Well, I know several eager and faithful leaders who decided it was too much. They went somewhere else. More and more, we’re hearing about pastors themselves who have left ministry. The back bighting and infighting was insufferable.

So, let’s note how our murmuring and complaining impacts others and the ministry we say we care about. But also notice more of what the verse from Philippians says. Do all things without murmuring and arguing, so that you may be blameless and innocent. 

There’s a personal toll to murmuring and complaining, too. It takes us away from the image of God within us. It clouds our perception of others and it steals our joy of life.

Now, I’m not sure the apostle Paul was talking about living a perfect life. In his encouragement to not murmur or argue, though, he did use words like blameless, innocent and without blemish. And that is close enough for me!

Stay blessed…john

Real fast

Matthew 9:14-17

Did Jesus have the talk with his disciples? The fasting talk? Did he sit with them and explain that, when it came to fasting, they would be different?

They would not fast at all!

For sure they knew other rabbis and disciples fasted. It was a holy act of devotion. They could’ve been looking forward to their fasting experience with their teacher. Or not. Did they notice they hadn’t been fasting?

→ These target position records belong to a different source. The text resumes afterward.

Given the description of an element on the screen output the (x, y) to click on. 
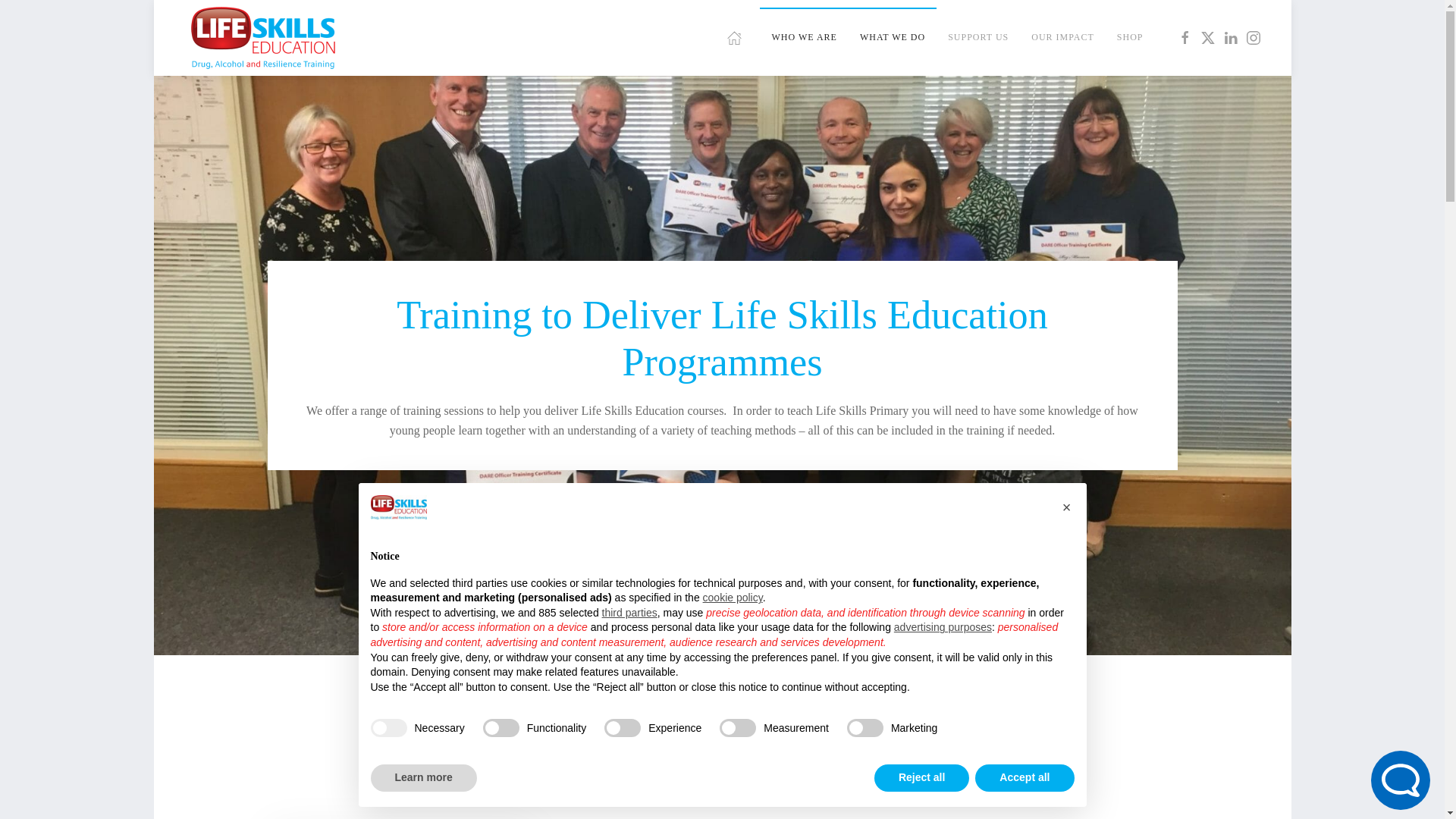
true (387, 728)
false (737, 728)
false (622, 728)
WHAT WE DO (892, 37)
WHO WE ARE (803, 37)
false (501, 728)
false (865, 728)
Given the description of an element on the screen output the (x, y) to click on. 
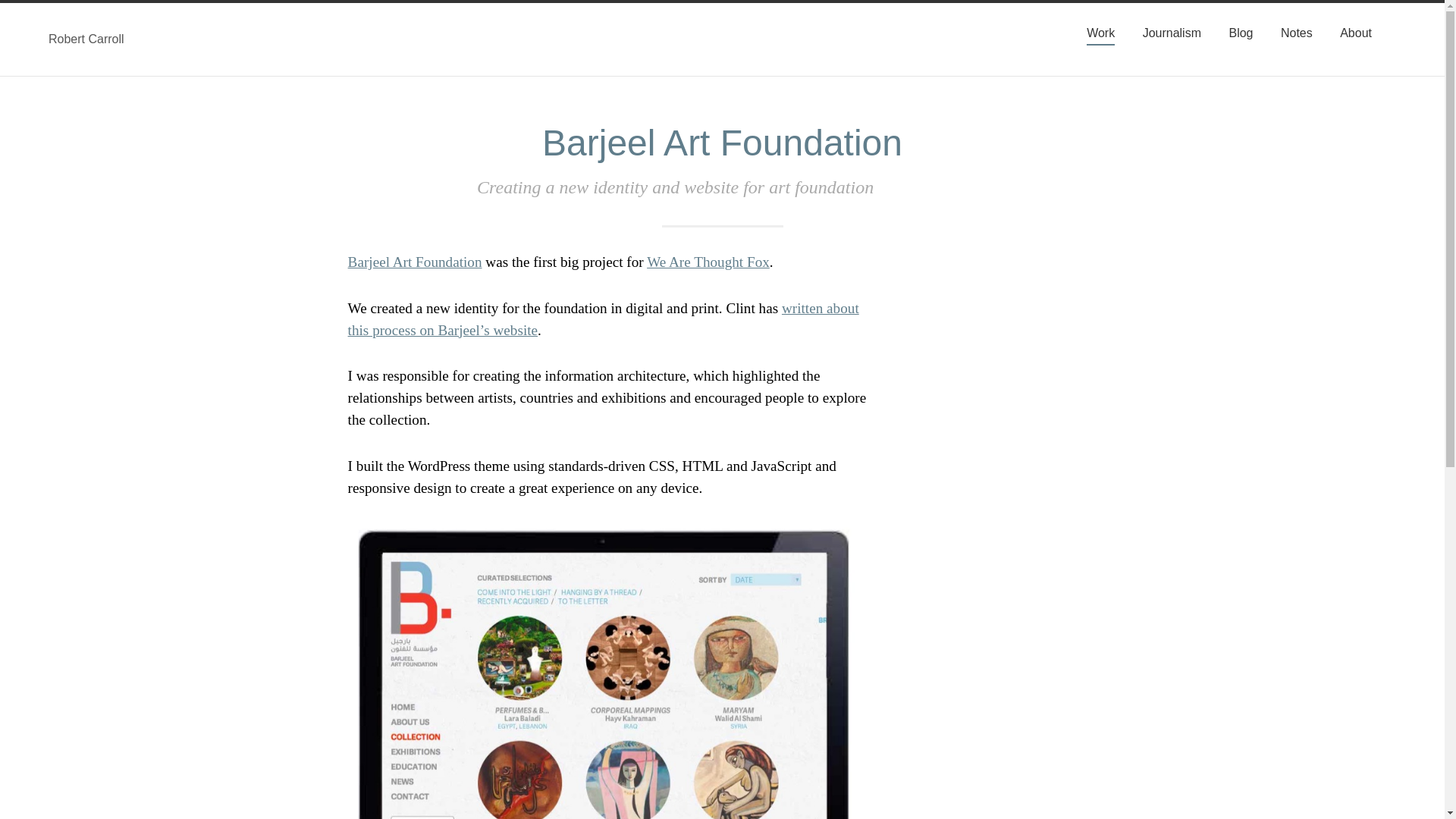
Barjeel Art Foundation (414, 261)
About (1355, 33)
We Are Thought Fox (708, 261)
Journalism (1171, 33)
Home (216, 39)
Robert Carroll (216, 39)
Blog (1240, 33)
Work (1100, 33)
Notes (1297, 33)
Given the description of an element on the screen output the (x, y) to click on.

Well, we’re sure others noticed.

At the very least, John the Baptist’s disciples wondered about their fasting practice. Or lack thereof. They aligned themselves with the Pharisees. As best we can tell, they fasted twice every week. But why didn’t the disciples of Jesus even fast once?

The Lord eluded to his being the expected bridegroom–the church is the bride. Wedding attendants don’t mourn when they’re with the bridegroom. My best man took me out to lunch and bought me a gift on my wedding day. He didn’t bring up to me that about fifty percent of marriages in the U.S. end in divorce. He didn’t tell me most Americans live paycheck to paycheck. There’s too much to celebrate right now.

To be sure, a time would come when others would take away or snatch the bridegroom, Jesus. Let’s guess that’ll happen on a Thursday evening. Were his disciples fasting behind locked doors the day Jesus resurrected?

The larger point Jesus pointed to was about the new reality God was shaping in Jesus. There was nothing wrong with fasting. There was nothing wrong with praying and giving. But there was a change in perspective and, perhaps, even in attitude. That was what Jesus led his disciples toward by not fasting.

Now, if we want a new or even a renewed sense of joy in our churches, we need new attitudes. New perspectives. Is there something we need to stop doing to pay closer attention to the reality of Jesus? Dressing up our old only creates more problems. Problems that take us further from our mission and purpose.

I won’t suggest we stop fasting because I’m not so sure many of us do to begin with. So, maybe we should fast this week. In the next few days, find a way to fast with joyful expectation. And let’s see what God might show us.